◆ Work task ◆
From the entries below, print exactly the span beginning with the line holding "You are a computer-use" and ending with the line holding "Given: Click the", endpoints included, and skip any pictures.

***

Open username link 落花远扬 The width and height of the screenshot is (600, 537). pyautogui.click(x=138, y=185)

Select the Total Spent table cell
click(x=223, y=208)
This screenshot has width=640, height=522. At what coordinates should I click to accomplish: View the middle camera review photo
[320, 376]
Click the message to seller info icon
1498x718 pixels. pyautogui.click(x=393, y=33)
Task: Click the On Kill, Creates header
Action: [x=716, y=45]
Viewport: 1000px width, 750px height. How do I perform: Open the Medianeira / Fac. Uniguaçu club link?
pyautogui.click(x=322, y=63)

***

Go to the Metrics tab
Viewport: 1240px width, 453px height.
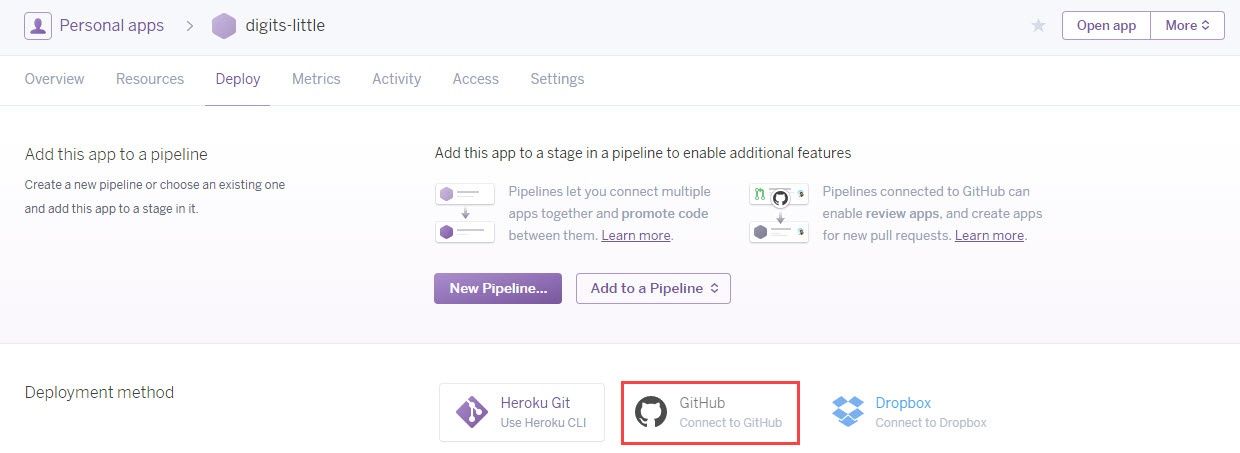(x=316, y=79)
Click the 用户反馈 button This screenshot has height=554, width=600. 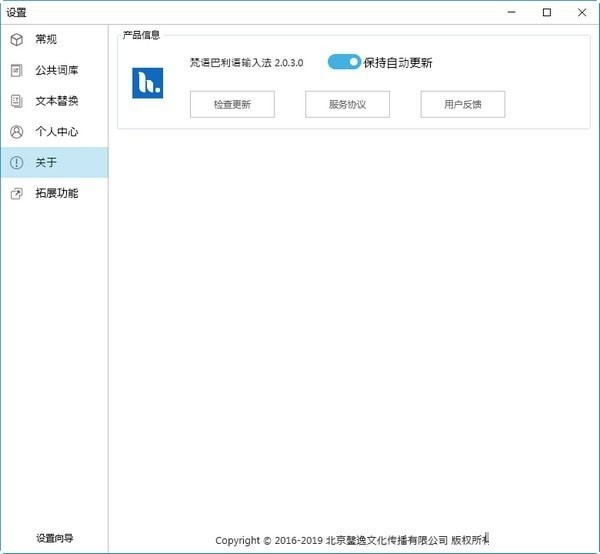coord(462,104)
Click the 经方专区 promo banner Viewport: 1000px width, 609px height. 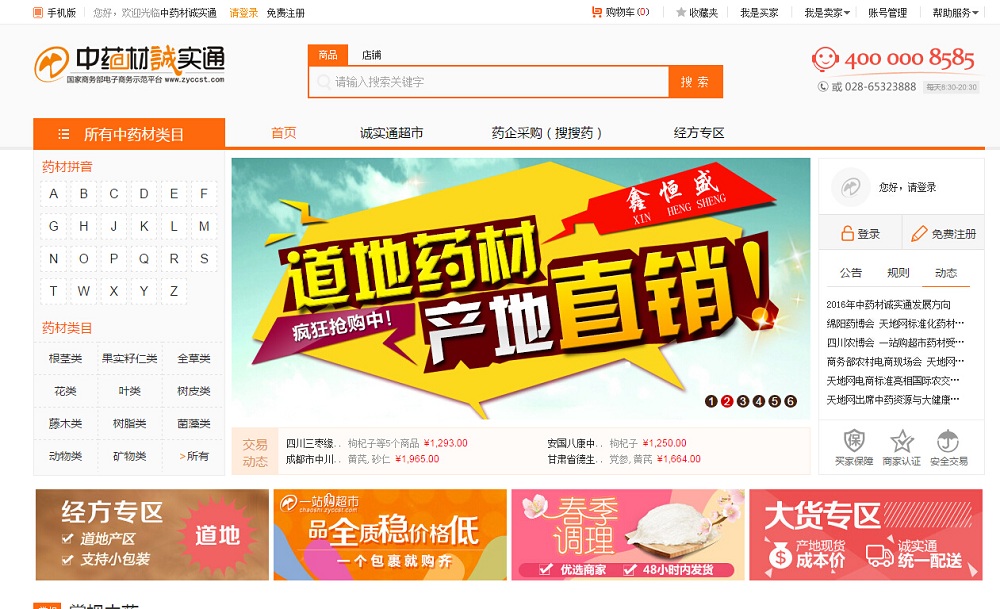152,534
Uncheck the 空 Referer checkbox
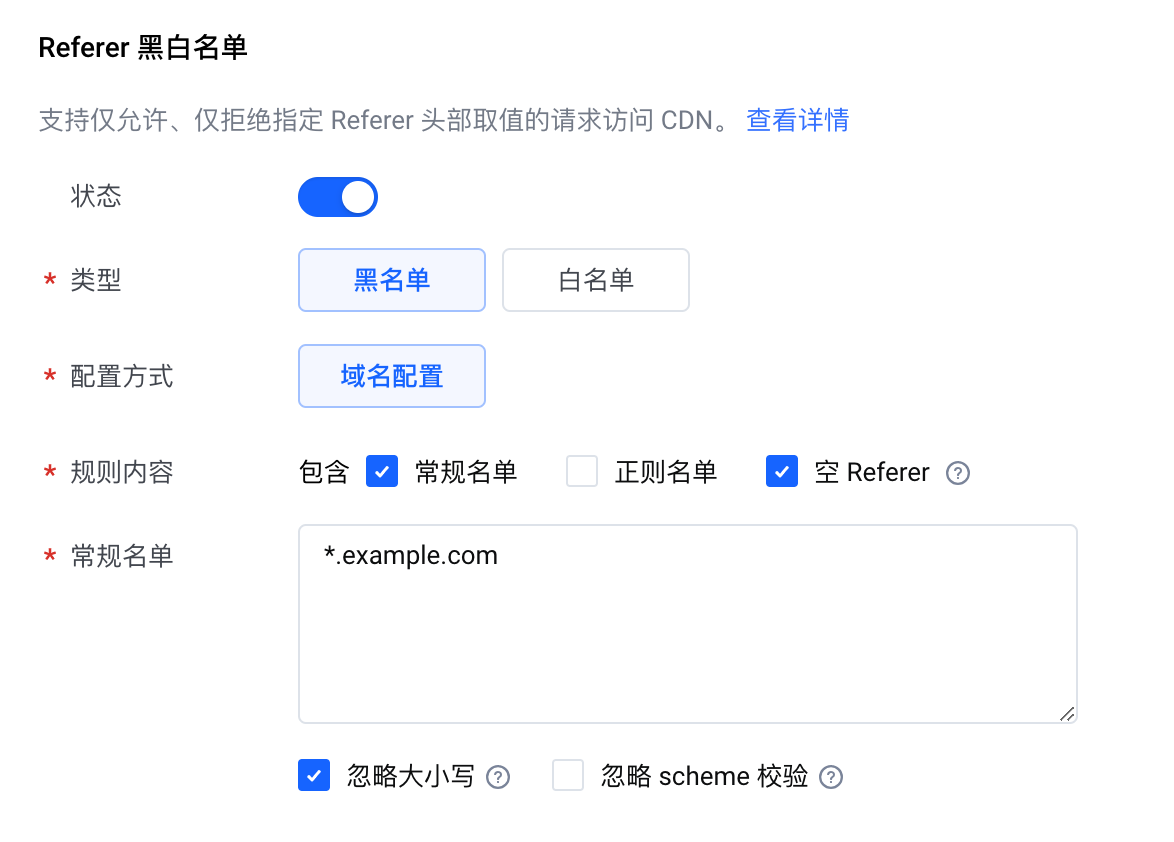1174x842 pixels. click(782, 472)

***

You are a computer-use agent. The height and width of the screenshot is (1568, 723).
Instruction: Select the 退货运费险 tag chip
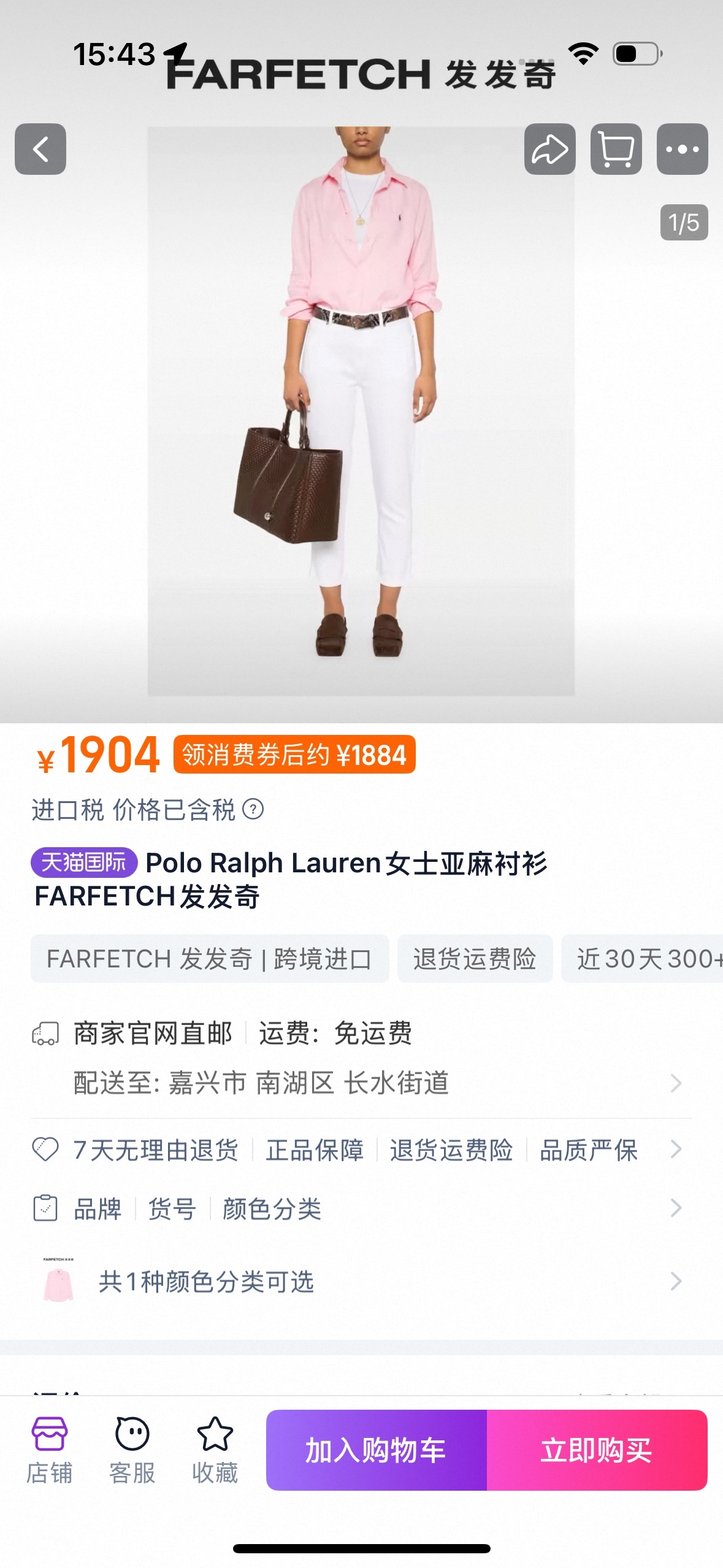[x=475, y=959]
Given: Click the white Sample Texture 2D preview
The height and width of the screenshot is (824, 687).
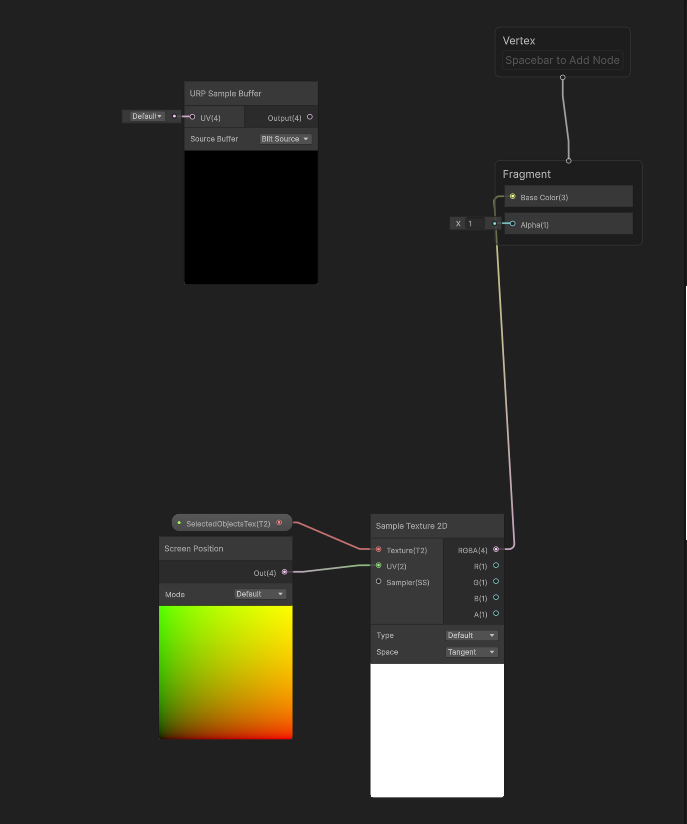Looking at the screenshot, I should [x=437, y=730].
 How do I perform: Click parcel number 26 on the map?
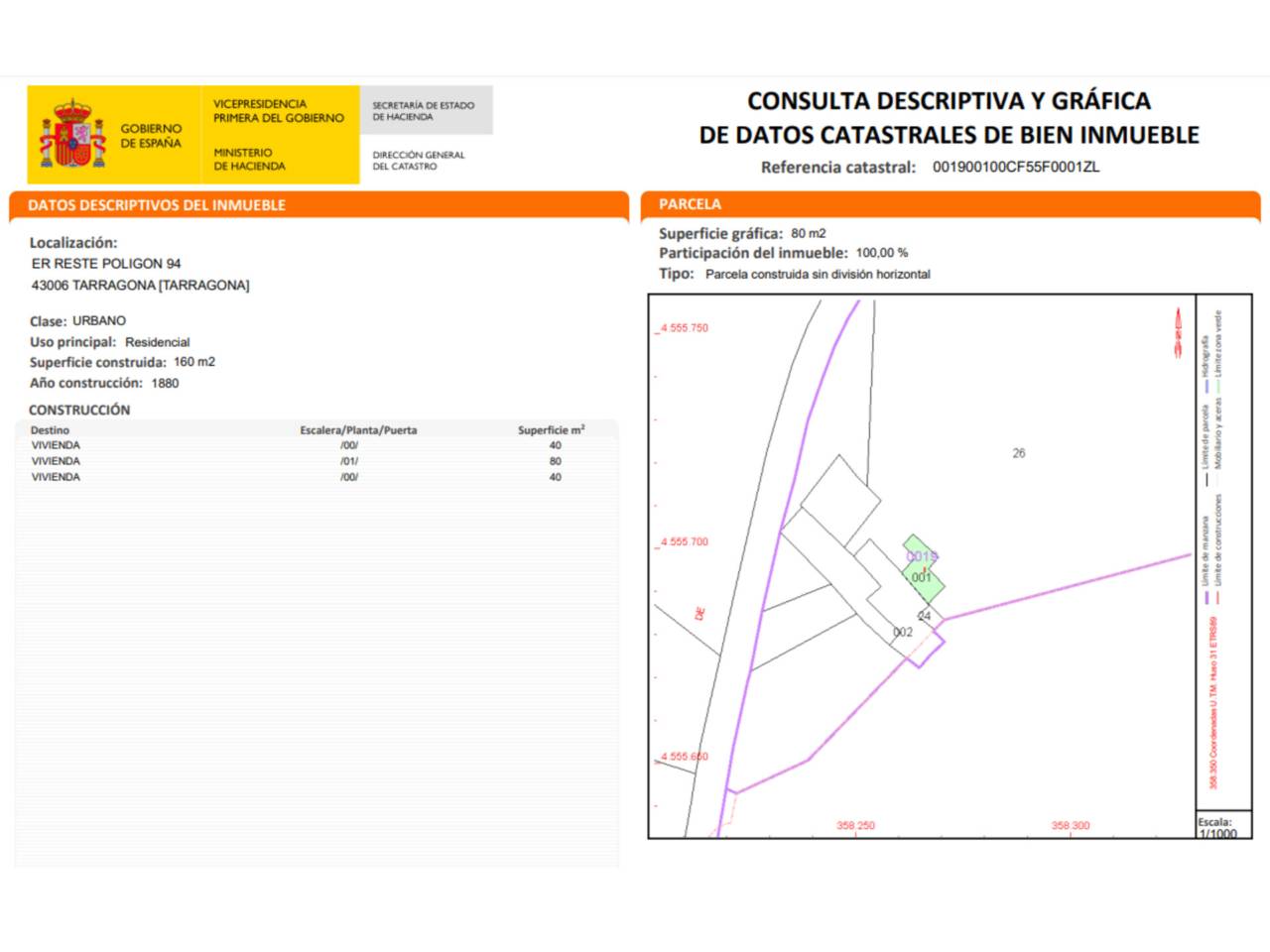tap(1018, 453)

***

◆ Answer space ◆
You are a computer-use agent. The height and width of the screenshot is (1568, 723).
Instruction: Select the 退货运费险 tag chip
[x=475, y=959]
Given: Click the white Sample Texture 2D preview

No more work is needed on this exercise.